Content starts
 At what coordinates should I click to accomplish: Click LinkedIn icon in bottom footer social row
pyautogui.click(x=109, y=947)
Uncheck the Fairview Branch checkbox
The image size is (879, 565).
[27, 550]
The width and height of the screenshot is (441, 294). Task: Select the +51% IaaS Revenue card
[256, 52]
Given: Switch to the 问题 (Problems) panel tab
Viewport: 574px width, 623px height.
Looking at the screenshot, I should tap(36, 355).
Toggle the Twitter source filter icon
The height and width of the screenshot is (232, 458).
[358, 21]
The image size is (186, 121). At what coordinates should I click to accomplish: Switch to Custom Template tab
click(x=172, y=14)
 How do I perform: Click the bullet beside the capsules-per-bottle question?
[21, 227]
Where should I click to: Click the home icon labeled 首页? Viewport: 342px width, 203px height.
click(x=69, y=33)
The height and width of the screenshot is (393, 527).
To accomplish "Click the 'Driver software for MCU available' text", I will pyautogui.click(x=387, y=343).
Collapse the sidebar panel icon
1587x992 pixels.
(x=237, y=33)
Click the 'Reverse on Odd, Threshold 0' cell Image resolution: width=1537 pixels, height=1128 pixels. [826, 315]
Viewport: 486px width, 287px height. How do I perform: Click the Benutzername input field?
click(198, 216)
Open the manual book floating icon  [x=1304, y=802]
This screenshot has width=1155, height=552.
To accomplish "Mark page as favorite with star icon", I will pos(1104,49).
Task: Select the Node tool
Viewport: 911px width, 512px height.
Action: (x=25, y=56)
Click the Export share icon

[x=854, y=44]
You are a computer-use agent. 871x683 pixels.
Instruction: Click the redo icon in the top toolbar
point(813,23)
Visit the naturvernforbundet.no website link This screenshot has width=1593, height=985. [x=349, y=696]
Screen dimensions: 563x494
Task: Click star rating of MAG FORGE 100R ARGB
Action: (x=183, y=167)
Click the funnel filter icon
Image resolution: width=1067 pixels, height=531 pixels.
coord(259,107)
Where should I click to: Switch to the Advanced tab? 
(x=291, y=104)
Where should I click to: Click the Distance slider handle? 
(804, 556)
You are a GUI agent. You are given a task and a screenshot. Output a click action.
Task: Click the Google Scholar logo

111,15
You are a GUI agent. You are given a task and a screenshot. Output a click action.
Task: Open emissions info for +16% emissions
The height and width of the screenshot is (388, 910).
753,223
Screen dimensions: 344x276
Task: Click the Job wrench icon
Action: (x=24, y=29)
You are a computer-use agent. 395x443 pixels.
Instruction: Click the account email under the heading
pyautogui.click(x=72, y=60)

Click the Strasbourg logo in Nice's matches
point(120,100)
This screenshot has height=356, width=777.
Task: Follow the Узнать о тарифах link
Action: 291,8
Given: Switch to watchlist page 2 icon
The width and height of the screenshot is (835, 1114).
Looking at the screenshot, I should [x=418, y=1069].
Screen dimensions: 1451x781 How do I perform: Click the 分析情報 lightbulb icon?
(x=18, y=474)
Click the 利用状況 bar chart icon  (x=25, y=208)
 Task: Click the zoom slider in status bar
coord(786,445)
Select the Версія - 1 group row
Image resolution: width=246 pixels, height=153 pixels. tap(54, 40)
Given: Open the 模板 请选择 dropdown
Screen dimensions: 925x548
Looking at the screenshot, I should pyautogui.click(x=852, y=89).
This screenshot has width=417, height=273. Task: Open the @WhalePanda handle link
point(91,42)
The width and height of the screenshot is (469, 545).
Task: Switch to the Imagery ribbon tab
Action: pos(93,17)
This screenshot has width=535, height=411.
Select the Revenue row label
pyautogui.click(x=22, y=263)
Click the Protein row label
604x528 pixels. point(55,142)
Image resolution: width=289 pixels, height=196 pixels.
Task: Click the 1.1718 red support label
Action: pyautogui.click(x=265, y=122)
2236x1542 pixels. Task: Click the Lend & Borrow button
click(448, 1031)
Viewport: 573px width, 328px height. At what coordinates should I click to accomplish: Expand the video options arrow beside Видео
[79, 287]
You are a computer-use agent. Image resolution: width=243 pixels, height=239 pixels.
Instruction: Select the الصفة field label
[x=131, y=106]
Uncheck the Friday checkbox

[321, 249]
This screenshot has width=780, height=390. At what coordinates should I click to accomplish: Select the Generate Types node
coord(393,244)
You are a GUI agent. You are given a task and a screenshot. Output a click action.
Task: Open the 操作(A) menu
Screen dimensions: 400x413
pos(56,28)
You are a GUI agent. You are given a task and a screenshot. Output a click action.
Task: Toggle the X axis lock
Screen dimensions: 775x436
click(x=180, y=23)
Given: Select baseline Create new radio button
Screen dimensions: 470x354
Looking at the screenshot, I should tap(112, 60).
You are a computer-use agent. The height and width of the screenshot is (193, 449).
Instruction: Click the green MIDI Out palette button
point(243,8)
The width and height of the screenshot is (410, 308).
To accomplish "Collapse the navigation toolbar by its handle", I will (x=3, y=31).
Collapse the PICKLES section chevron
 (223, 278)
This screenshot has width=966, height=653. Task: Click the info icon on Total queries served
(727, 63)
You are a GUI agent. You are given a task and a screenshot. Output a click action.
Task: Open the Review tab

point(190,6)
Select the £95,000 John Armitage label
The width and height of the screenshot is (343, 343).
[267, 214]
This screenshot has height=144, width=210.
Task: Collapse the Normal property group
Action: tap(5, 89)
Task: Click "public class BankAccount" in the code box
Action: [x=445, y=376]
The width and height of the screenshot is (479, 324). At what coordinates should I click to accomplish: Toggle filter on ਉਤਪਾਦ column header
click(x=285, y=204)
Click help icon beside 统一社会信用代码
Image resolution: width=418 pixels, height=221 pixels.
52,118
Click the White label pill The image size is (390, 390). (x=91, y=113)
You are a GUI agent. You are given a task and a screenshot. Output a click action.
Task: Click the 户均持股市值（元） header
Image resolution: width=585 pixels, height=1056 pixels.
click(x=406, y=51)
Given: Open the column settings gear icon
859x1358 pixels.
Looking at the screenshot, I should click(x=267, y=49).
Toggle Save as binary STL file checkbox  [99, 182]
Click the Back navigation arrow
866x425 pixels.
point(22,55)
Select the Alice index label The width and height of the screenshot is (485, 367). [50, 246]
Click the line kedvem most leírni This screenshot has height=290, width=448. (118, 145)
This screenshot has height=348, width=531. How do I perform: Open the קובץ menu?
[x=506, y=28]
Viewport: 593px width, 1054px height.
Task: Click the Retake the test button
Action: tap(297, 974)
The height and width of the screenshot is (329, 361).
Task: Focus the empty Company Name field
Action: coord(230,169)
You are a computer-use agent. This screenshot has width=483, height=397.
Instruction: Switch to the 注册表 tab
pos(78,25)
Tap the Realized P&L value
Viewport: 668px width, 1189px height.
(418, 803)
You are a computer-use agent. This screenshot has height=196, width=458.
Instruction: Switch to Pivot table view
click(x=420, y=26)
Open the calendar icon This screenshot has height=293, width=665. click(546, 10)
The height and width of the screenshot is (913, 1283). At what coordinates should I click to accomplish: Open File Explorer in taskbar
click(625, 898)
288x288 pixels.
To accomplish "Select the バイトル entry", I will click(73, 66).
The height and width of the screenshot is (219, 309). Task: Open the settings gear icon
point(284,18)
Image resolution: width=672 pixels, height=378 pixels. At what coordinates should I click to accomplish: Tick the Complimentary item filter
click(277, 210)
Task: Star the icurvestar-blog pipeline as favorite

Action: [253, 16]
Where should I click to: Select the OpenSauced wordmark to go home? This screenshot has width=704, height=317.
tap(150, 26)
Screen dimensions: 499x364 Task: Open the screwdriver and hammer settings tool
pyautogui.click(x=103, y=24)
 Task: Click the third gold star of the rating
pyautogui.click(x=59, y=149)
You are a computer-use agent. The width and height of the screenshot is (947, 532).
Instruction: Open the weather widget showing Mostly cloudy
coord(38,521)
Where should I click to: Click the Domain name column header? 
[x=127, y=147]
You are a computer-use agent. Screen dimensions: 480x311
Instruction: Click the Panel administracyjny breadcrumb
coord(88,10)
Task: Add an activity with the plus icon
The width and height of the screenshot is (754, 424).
Content ends
**Exercise description**
Number only, please: work out how many lines of the listing hold "computer".

**Your solution**
8